Creating a Medical Culture of Safety

We read a lot about creating a culture of innovation. Given the prevalence of medical errors, we should be equally concerned about creating a culture of safety.

We read a lot about creating a culture of innovation. Some have described a culture as the things people do when no one is looking. Culture describes the result of strategy, structure, people, and processes that create a social norm.

Did you know that 10% of polled surgeons admitted to making a major medical error in the past three months? Did you know that the single biggest cause of medical errors are hand-off communications mistakes? Did you know that it has been estimated that 50% of surgical errors are preventable? In short, we should be as concerned about creating a culture of safety as we are about creating a culture of innovation.

But, how do we do that? Many surgical organizations have started to take notice. Here are some questions to ask about your place that might help:

1. Is there a clear strategy from both bottom-up and top-down to create a culture of safety? If not, what do you need to do to get started?

2. Is there a Chief Safety Officer where the buck stops?

3. Do you have a Safety Management and Reporting System in place?

4. Do you have staff and a data analyst who can identify patterns or events and near misses and can create user friendly dashboards?

HINT: Patterns of near misses are the low hanging fruit.

5. How are you training perioperative teams in safety?

6. How are you eliminating the things that lead to preventable errors?

• _Collected data entries_

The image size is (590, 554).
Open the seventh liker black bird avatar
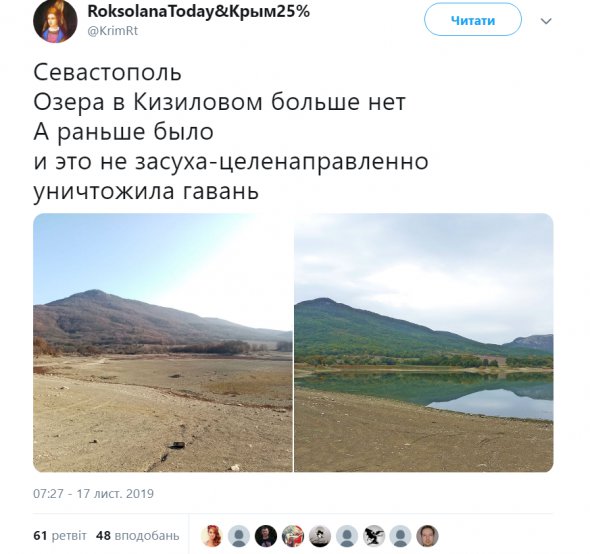[x=374, y=536]
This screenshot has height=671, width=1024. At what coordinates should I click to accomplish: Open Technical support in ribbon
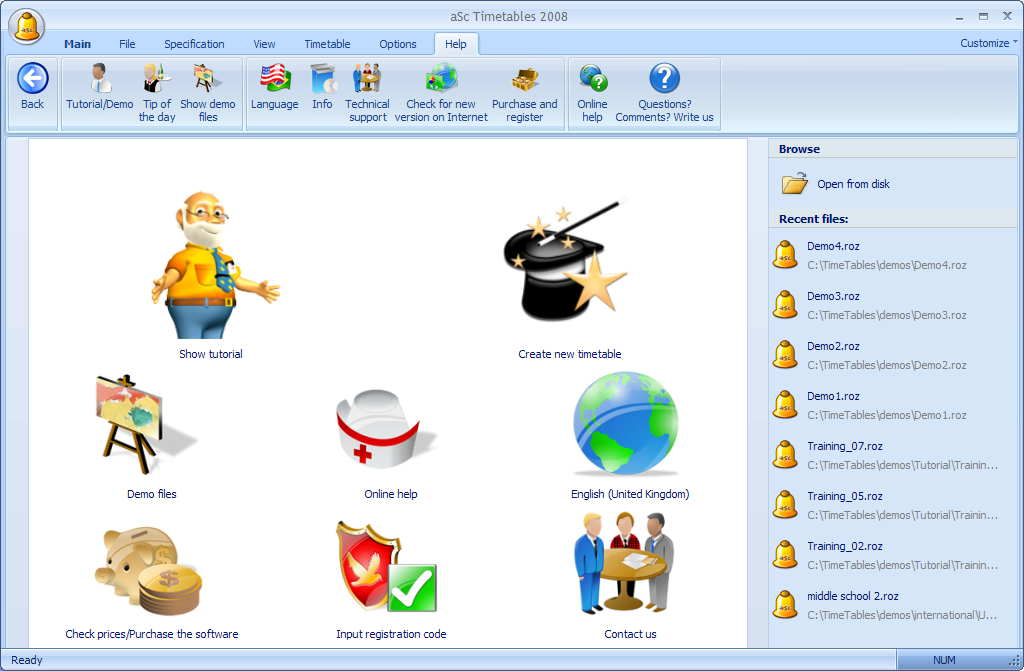tap(367, 80)
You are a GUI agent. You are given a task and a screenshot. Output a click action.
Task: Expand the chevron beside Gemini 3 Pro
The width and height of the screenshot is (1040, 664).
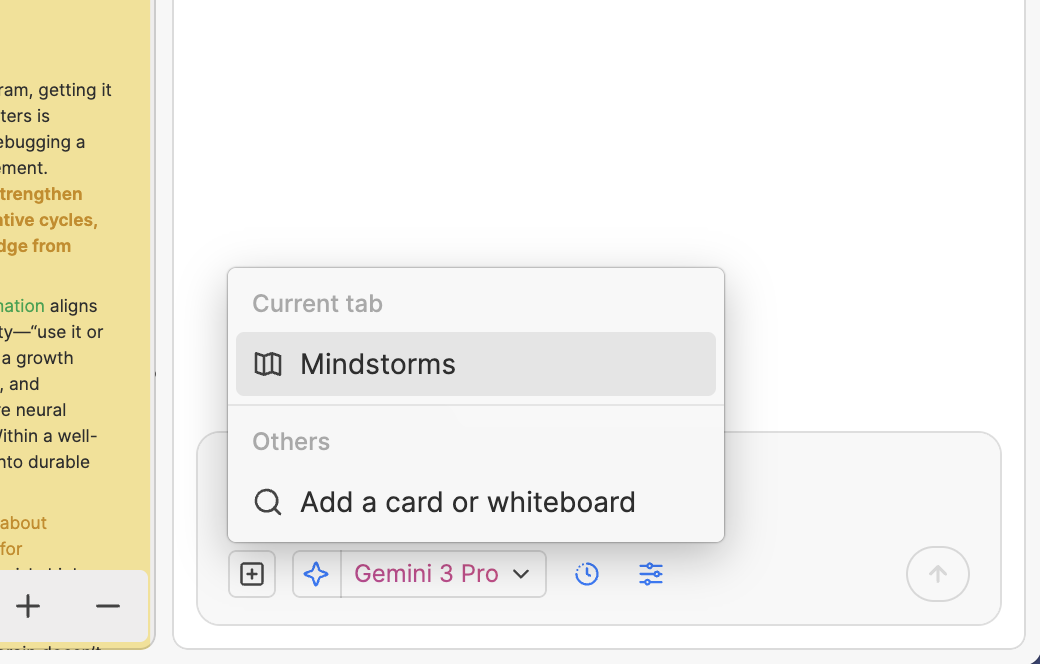click(521, 574)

• _Exercise tasks_
a. According to the text on creating a medical culture of safety, what share of surgical errors has been estimated to be preventable?
b. Continue the text on creating a medical culture of safety, beginning after its final line.

• _Task-by-task outputs_
a. It has been estimated that 50% of surgical errors are preventable.

b.
7. How are you eliminating the “bad apple” mentality in surgical education and training, while at the same time not relieving

personnel of personal responsibility to adhere to safety standards?

8. The two biggest causes of preventable surgical errors are lack of teamwork and lack of communications. What are you doing to minimize team dysfunction and hand-off and communications errors?

9. How are you using information derived from safety management systems to drive behavior change?

10. What can you learn from other industries like aerospace, the manufacturing industry, mining, agriculture, the nuclear power industry, and the military when it comes to safety training and error mitigation?

Judging from the numbers, it is more dangerous to put on a scrub suit than a space suit. There are many opportunities for physician medical practice and process entrepreneurs to make us all safer when we walk through the doors of one of those US News and World Reports’ “Best Hospitals in America.”